Given entries
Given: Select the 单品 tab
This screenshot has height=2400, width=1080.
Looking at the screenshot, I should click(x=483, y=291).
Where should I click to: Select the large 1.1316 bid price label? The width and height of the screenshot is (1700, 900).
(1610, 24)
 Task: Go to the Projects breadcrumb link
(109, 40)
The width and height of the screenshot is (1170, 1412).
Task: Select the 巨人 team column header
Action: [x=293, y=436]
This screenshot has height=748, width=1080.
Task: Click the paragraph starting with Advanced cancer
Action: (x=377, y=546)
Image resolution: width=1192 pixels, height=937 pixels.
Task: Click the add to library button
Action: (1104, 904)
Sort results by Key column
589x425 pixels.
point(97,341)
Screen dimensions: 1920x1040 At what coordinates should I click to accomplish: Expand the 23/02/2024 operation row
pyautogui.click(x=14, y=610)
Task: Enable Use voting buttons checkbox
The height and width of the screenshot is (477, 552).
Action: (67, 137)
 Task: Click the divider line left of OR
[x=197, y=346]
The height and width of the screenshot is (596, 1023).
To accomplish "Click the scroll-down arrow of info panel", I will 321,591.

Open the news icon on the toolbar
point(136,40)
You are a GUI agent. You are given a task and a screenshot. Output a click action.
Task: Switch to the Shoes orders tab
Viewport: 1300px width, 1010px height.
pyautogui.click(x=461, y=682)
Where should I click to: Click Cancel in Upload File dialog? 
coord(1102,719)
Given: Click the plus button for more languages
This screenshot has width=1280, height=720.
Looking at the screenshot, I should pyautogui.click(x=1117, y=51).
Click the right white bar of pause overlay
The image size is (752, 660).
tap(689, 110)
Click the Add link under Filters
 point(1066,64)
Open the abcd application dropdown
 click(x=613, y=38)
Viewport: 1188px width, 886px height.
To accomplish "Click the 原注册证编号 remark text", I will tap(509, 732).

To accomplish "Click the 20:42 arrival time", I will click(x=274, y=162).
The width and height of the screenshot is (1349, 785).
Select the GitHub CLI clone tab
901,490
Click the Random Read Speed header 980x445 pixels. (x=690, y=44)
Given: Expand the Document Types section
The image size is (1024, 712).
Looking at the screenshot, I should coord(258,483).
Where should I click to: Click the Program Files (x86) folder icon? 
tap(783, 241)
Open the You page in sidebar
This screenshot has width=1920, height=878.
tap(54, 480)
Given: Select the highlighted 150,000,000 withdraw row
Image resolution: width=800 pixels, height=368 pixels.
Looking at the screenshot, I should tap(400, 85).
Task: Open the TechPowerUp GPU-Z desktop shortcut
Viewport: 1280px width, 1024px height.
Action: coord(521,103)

Your goal
Print the lines from the one containing "Given: Expand the Document Types section" through the end of the material, word for word, and nothing else.

Result below
Given: Expand the Document Types section
The image size is (1024, 712).
Looking at the screenshot, I should coord(258,483).
Where should I click to: Click the Program Files (x86) folder icon? 
tap(783, 241)
Open the You page in sidebar
This screenshot has width=1920, height=878.
tap(54, 480)
Given: Select the highlighted 150,000,000 withdraw row
Image resolution: width=800 pixels, height=368 pixels.
Looking at the screenshot, I should tap(400, 85).
Task: Open the TechPowerUp GPU-Z desktop shortcut
Viewport: 1280px width, 1024px height.
Action: coord(521,103)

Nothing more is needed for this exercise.